Observant Pierre qui se frottait toujours les mains à cause du froid mordant saisonnier. Cothyard continua.
— Tu apprivoises et comprends enfin la région, fit-il en souriant. Les cols seront bientôt infranchissables avec les premières neiges. Donc s’il faut agir c’est maintenant ou jamais. Victoire ou défaite d’ailleurs…
— Tu savais que j’allais opter pour la voie la plus directe.
— Oui, fit simplement Cothyard. C’est la plus censée, ou du moins c'est celle que j’aurais moi-même choisie.
— Mais on prend aussi un risque en longeant la frontière nord, conclut Folder en observant lui aussi la carte.
— On n’a rien sans rien, lui rétorqua son jumeau.
— Il nous faudra compter sur une bonne vigilance lors de nos futurs jours de voyage, conclut cette fois Pierre.
— Ça et une bonne dose de chance… reprit Lise.
— Un voyage périlleux, commença Cothyard en reprenant la carte pour la rouler. Le temps qui joue contre nous… et une victoire plus qu’incertaine au bout du trajet. Que rêver de plus !?
— Ha… Moins d’aventures périlleuses ! fit Lise face à Cothyard qui effaça bien vite son sourire.
— Qu’elle…
— rabat-joie, firent les jumeaux.
— En tout cas, dit Cothyard cette fois plus sérieux dans ses propos, une fois arrivé à Chasson on ne pourra attendre les seigneurs plus d’une journée voire deux grand maximum.
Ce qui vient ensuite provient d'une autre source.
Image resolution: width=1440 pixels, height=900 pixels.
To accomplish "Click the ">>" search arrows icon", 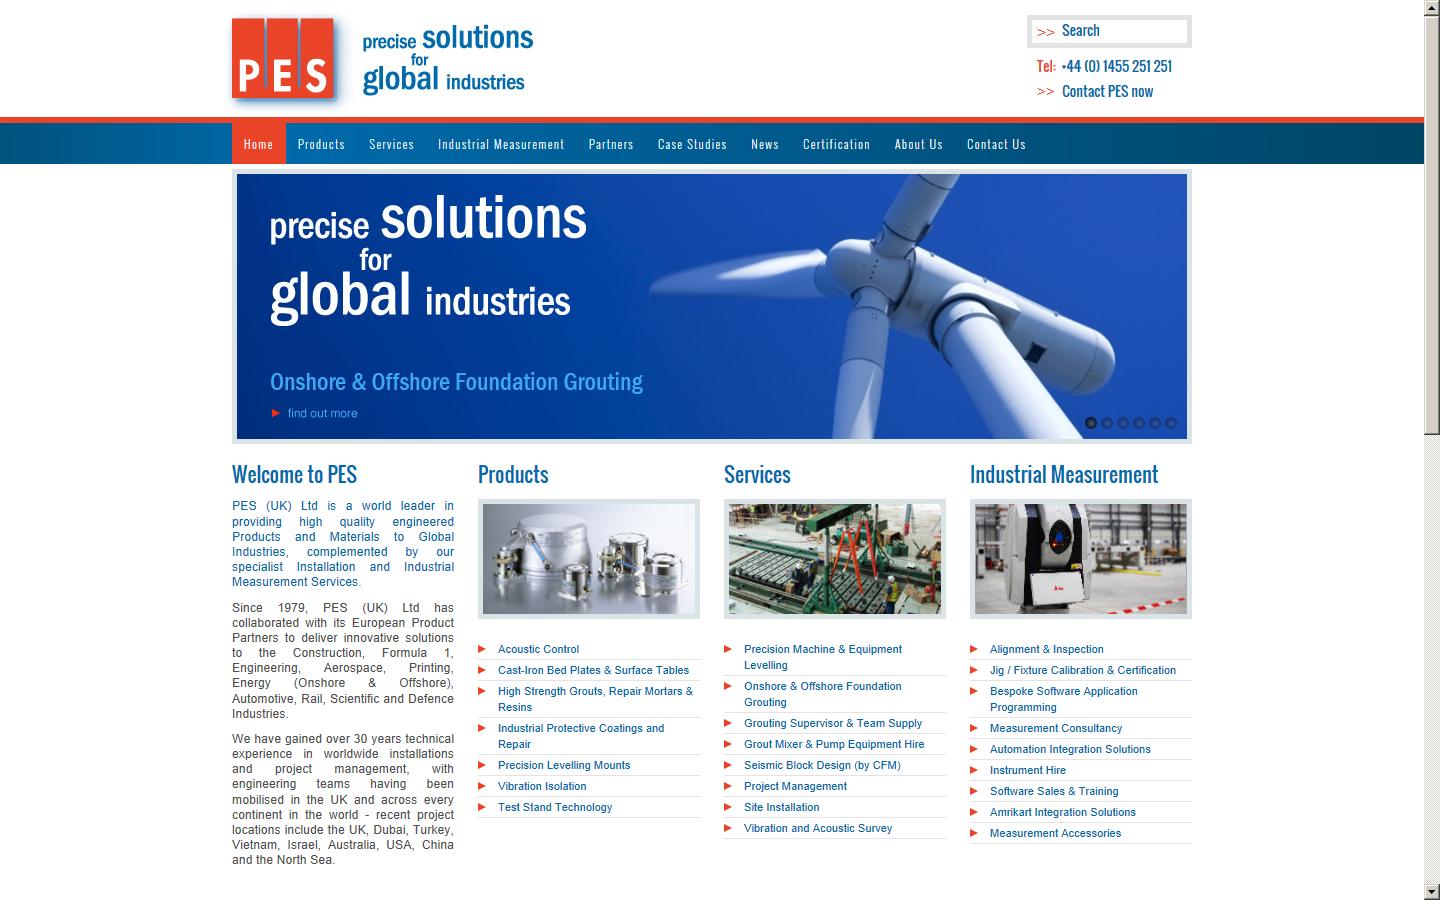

— Il nous reste qu'à prier pour qu’ils soient aussi déterminés que nous pour le chemin qui leur reste à parcourir jusqu’à Chasson.
— Il y aura sûrement des retardataires, voire des absents. Mais il faut au moins avoir les plus grands seigneurs de Praveen si on veut avoir une chance de peser dans la balance. Arriver en combat avec une centaine d’hommes ne rimerait à rien…
— Alors ne perdons pas un instant, je te laisse rassembler nos hommes.
Acquissent, Cothyard éveilla la cour en un instant lorsque les ordres fusèrent de sa voix forte. Les feux encore actifs furent éteints et les hommes encore engourdis par le froid réveillés pour aller à leurs montures. Les chevaux furent avancés et agencés pour former une longue colonne de cavaliers. Le départ se fessait plus qu’imminent.
Alors qu’il quittait à son tour la table pour rejoindre sa monture que tenait l’un de ses hommes par la bride, Pierre croisa alors Malaric.
Le jeunot à peine âgé de onze ans était le fils des tenanciers. Il avait dû être bercé par les contes locaux et les histoires de Sauveurs, car il avait observé et aidé la troupe durant tout le séjour. Il avait servi la tablé de Pierre durant la soirée ne ratant pas une miette des discussions et histoires des personnes qui incarnaient les héros de ses songes.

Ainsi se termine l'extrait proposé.